Free Help With 1619(b) and Work Incentives
If any of this feels confusing, you don't have to figure it out alone. Federal law funds free help specifically for SSI and SSDI recipients considering work.
- WIPA (Work Incentives Planning and Assistance): Every state has WIPA offices. Call 1-866-968-7842 to reach the Ticket to Work Help Line, which connects you to your local WIPA. WIPA counselors help you model your earnings, plan for thresholds, and file the right forms with SSA.
- PABSS (Protection and Advocacy for Beneficiaries of Social Security): Free legal help for any SSI or SSDI work-incentive question. Contact your state P&A agency. They handle individualized threshold disputes, IRWE denials, and overpayment cases.
- State Vocational Rehabilitation: State VR agencies can fund training, equipment, and job coaching that counts as IRWE or PASS expenses.

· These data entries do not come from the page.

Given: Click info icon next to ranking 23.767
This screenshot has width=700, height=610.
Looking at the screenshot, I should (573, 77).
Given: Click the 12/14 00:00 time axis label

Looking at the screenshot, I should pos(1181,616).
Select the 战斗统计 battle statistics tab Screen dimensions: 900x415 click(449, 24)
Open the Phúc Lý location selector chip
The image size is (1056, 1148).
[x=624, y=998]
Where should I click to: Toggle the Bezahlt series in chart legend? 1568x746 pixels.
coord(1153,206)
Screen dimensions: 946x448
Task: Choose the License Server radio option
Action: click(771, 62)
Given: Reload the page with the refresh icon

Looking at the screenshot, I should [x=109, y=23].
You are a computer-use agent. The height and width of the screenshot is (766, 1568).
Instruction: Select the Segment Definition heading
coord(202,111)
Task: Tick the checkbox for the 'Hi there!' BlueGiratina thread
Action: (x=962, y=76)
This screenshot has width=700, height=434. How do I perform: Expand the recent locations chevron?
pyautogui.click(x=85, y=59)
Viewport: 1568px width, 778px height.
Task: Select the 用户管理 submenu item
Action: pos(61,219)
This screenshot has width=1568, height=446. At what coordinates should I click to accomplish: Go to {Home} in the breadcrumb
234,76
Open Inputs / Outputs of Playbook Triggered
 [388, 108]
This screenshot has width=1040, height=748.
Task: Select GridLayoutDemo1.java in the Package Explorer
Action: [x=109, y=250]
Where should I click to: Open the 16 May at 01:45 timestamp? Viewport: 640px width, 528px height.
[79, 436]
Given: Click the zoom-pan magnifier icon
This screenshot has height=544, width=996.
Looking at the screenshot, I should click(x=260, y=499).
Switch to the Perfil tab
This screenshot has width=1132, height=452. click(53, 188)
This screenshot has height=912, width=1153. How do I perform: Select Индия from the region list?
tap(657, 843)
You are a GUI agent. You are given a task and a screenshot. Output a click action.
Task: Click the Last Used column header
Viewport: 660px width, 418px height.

- Centers for Independent Living (CILs): Local community-based disability organizations can help with benefits planning and referrals to WIPA or legal help.
Bottom Line
1619(b) is the single most important work protection SSI has, and most recipients never hear about it until they're already working and getting a zero check. The state threshold in 2026 is the ceiling for automatic protection. If you're close to or above that number, ask about an individualized threshold before you lose coverage. If you're nowhere near it yet, use this time to set up an ABLE account so your savings don't break the $2,000 resource rule once your wages add up.
A zero-dollar SSI check with Medicaid protection is often worth far more than a full SSI check alone. Plan for 1619(b) at the start of your return to work, not after something goes wrong.